Was mir vorher auch nicht bewusst war, dass es nicht die eine Mauer gibt. Nahezu jede Dynastie hatte ihre eigene große Mauer errichtet bzw. die alten ergänzt. Die Gesamtlänge aller Mauern werden auf über 25ooo km geschätzt. Der Grund war jedoch immer der selbe: Man wollte sich von den mongolischen Steppenvölkern schützen die regelmäßig im Herbst China überfielen und plünderten. Etwas bizarr erscheint dagegen, dass es heute v.a. Mongolen sind, die schwitzende Touristen an den Wehrtürmen abpassen um ihnen Getränke oder Souvenirs zu verkaufen.
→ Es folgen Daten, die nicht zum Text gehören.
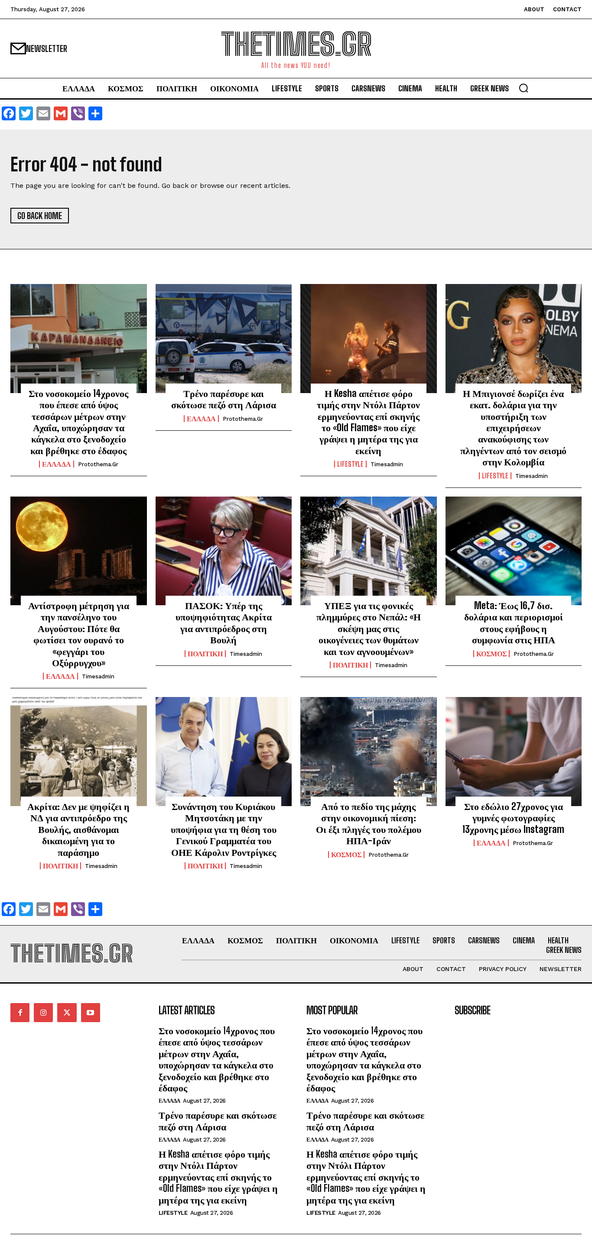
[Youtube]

Für diese Tour habe ich nicht den direkten Weg von Peking gewählt, sondern eine dreistündige Busfahrt in den Norden in Kauf genommen. Dies hat sich definitiv gelohnt. Nicht nur weil ich hierdurch einen ersten Eindruck vom Umland gewinnen konnte, sondern vielmehr weil dieser Abschnitt kaum besucht ist und sich entlang einer tollen Bergkulisse schlängelt. Apropos schlängeln, dieser Abschnitt, der der Neuste aller Bauabschnitte ist (1528-1588), stammt aus der Ming Dynastie und wird auch Steinerne Drache genannt. Im Norden Pekings klettert sie über 1200m hohe Gipfel, sie stürzt in unzugängliche Täler und durchschneidet Flüsse und Seen. Am östlichsten Punkt ragt sie schließlich mit dem Drachenkopf bis ins Chinesisch Meer. Von hier bis zum ersten Turm im Westen beträgt die Länge mehr als 4000 km.

Unvorstellbar sind die Bedingungen unter denen die Mauer gebaut wurde. Zum einen die perfekte Infrastuktur und mintiöse Planung. Andererseits die menschenverachtende Brutalität die unzählige Todesopfer gefordert hat. Es heißt, dass ein 2 km langer Abschnitt von 3000 Arbeitern in nur 600 Tagen fertig gestellt wurde. Faszinieren finde ich auch Anordnung der Wehrtürme. Durch spezielle Codes konnten durch Rauch (Tag) bzw Feuer (Nacht) Informationen von Turm zu Turm innerhalb von 24 std über mehrere 100 km weitergeleitet werden.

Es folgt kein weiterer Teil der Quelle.